Gender balance in research teams at all levels
When applying for a grant under Horizon 2020, you are encouraged to promote gender balance at all levels in your teams and in management structures. Applicants should seek at having a balanced participation, as close as possible to 50/50, of both men and women in the teams and among the leading roles.
At the evaluation stage, gender balance in staff is one of the ranking factors that come into play to prioritise the proposals above the threshold with same scores. When it is used, evaluators need to compare the shares of men and women in the personnel named in the proposals (in Part B, section 4.1, of the proposal template) and they will rank higher the proposal with the share closer to 50/50.

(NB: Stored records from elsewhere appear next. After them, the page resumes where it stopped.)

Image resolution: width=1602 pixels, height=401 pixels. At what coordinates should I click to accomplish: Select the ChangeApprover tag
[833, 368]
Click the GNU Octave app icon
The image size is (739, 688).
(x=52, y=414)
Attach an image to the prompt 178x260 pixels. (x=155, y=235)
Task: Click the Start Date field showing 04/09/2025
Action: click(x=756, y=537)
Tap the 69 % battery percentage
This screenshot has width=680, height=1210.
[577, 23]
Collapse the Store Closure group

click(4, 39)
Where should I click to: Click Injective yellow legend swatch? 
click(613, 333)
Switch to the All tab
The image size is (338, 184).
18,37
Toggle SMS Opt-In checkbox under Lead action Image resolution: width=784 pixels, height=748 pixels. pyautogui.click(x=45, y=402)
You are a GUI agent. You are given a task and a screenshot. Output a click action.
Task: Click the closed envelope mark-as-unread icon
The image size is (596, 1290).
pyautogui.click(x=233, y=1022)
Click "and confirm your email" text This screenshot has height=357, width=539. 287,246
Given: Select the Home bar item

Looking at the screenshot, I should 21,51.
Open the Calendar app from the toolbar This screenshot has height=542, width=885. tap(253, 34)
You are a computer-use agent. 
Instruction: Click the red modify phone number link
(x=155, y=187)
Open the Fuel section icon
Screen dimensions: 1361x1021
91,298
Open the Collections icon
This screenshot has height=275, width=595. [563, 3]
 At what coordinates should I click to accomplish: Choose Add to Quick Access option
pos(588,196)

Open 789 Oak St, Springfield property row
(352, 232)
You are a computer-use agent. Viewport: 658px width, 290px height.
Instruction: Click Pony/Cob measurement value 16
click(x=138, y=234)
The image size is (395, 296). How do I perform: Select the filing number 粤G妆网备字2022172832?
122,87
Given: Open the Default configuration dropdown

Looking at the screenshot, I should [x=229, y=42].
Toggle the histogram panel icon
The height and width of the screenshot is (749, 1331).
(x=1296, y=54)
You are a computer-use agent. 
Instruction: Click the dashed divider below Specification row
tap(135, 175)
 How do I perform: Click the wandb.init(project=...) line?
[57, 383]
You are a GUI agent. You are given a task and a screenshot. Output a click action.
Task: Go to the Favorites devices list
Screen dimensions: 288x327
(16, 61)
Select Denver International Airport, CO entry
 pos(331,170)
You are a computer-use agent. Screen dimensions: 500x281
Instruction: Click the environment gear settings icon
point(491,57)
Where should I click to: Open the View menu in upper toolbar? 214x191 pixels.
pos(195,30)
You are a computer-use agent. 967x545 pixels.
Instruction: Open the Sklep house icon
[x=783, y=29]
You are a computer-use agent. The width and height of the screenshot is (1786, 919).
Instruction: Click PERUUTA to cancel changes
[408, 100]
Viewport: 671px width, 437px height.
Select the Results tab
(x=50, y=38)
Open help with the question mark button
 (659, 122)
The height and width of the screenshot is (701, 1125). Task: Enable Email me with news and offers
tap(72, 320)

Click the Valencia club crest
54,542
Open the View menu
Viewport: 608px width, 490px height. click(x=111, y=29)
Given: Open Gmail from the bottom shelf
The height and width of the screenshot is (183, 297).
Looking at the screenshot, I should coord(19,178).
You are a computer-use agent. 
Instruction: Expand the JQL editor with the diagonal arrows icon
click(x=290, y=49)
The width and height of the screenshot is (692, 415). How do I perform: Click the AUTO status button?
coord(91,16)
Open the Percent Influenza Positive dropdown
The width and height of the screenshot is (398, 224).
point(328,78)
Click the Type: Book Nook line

Integrating the gender dimension in the content of research and innovation
When applying for a grant under Horizon 2020, you are invited to explore whether and how the gender dimension is relevant to your research. In the proposal template (section 1.3), you are asked to “describe how sex and/or gender analysis is taken into account in the project's content”.
The way sex and/or gender analysis is taken into account in your proposal will be assessed by the evaluators alongside the other relevant aspects of the proposal. This is even more important if you submit your proposal to a topic where gender-related issues are explicitly mentioned.
Why is it important to take the gender dimension into account?
Integrating the gender dimension in research and innovation is an added value in terms of excellence, creativity, and business opportunities. It helps researchers question gender norms and stereotypes, to rethink standards and reference models. It leads to an in-depth understanding of both genders’ needs, behaviours and attitudes. It enhances the societal relevance of the knowledge, technologies and innovations produced. It also contributes to the production of goods and services better suited to potential markets.
How can you integrate the gender dimension in your proposal?
- Determine the relevance of integrating sex and gender analysis in your research. Are there any sex differences that should be investigated and addressed? Have you questioned the gender assumptions that can influence your scientific priorities, research questions, and methods? Do you expect that your research findings affect differently male and females, women and men, girls and boys?
- Use checklists as provided for example by the Gendered Innovations project
- Refer to existing evidence
- If more knowledge on gender dimension needs to be generated, include specific studies on gender in your activities. They are eligible costs!
- Engage scientists with gender expertise among your key research staff. You can also include trainings on gender dimension in your proposal, as eligible costs, in order to help researchers develop and share gender expertise in relation to your project.